Study text Block Start

If you own a car, you might one day decide to tackle some of the simpler kind of repairs yourself. Here are three easy repairs you can do yourself with the help of a few tools and a little time:
Change the oil:
How often do you need to change your oil? Experts disagree. Much depends on the age and condition of the engine, your driving habits (high speed, peeling out, dirt roads), whether your car is driven primarily on the highway or around town and other factors, such as extreme heat or cold climate.. Owners’ manuals may recommend going 3,000 miles between oil changes, or 10,000. The famous “Car Talk” experts, Tom and Ray, recommend changing it every 5,000 miles. Check your oil level every 3-400 miles – if it looks dark, change it.
Since clean oil is essential to the proper operation of your vehicle, let’s talk about oil for a moment. In the high temperatures connected to engine operation, oil breaks down and becomes less efficient as a lubricant. Engine parts start to rub against each other. Also, the additives in oil get used up resulting in a loss of engine efficiency. Also, oil tends to pick up dust, combustion byproducts and water, and hold them in suspension. Once the oil is saturated with contaminants, it will stop absorbing them. When the oil is changed, the left-behind sludge stays in your engine.
Now, let’s get started:
You’ll need a jack and jack stand or some ramps, newspapers, an oil filter wrench, box-end wrench and a large bowl or bucket to contain the old oil.

Study text Block End

Problems to work on:
1) For each statement, say yes or no on whether it agrees with the car repair text above, and quote the words from that text that decide it. (a) Tom and Ray recommend changing the oil every 5,000 miles. (b) Oil that is saturated with contaminants keeps absorbing more of them. (c) Experts agree on how often oil should be changed.
2) Continue the car repair text above, picking up after its list of the tools needed for an oil change.

Provided material Block Start

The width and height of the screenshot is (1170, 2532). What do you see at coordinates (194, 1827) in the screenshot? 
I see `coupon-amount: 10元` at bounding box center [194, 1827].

Provided material Block End

Exercise results:
1)
(a) Yes: "The famous “Car Talk” experts, Tom and Ray, recommend changing it every 5,000 miles."
(b) No: "Once the oil is saturated with contaminants, it will stop absorbing them."
(c) No: "Experts disagree."

2)
1.Take your car for a little trip around the streets, to heat and thin the oil so it will drain completely. If you don’t have a heat gauge, turn on the heater and drive until your feet get warm. Take the car home and park it on a flat spot. Pull the emergency brake on. Use jackstands.
2.Get under the car with the container and open the drain plug. Look for it close to the ground – look for a label, “drain plug.” Don’t mistake it for the transmission plug; the oil plug has a smaller nut and will feel hot to the touch. Don’t take the nut all the way off.
3.Spread the newspaper under the car. Locate the oil filter (a blunt cone). Put the container under the grain plug. Adjust so the stream goes straight down, then remove. It will take about two minutes to drain all the oil.
4.When the oil is drained, remove the oil filter. Take it out carefully, it will contain some oil. Keep your face out of the way. Drain its oil into the container. Open the hood of the car and remove the oil filter cap.
5.At this point you can take a break, give the oil a chance to finish draining.
6.Before replacing the oil filter, stick a finger in the drain pan, coat the rubber gasket on the filter’s bottom with oil. Take a clean cloth and wipe the metal circle where the oil filter will sit. When it is clean, thread the new filter on. Tighten it by hand or use a socket wrench.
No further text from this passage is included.